WHAT YOU SHOULD DO: Retype exactly the lines of the material below, from the one containing "Kiedy wynająć krzesła" through the last, with both ends kept.

MATERIAL SUPPLIED:
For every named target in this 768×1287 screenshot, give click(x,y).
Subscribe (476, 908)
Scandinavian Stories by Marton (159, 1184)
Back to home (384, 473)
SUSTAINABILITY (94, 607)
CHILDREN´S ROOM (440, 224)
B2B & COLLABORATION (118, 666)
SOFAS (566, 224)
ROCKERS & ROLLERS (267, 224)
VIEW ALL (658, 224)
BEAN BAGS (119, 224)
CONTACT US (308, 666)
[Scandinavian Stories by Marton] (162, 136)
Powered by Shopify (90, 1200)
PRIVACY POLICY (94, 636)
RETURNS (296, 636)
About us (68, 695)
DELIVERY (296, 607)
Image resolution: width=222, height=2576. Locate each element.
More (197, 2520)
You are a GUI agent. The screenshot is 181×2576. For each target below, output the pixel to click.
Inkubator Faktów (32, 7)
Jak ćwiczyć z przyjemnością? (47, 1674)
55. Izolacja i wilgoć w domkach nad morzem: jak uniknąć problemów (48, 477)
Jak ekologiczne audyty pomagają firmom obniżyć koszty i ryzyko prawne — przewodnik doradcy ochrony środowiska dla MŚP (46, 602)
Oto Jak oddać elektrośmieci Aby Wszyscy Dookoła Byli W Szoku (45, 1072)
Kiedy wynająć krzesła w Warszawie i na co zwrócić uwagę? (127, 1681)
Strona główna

ANSWER AREA:
Kiedy wynająć krzesła w Warszawie i na co zwrócić uwagę? (127, 1681)
Strona główna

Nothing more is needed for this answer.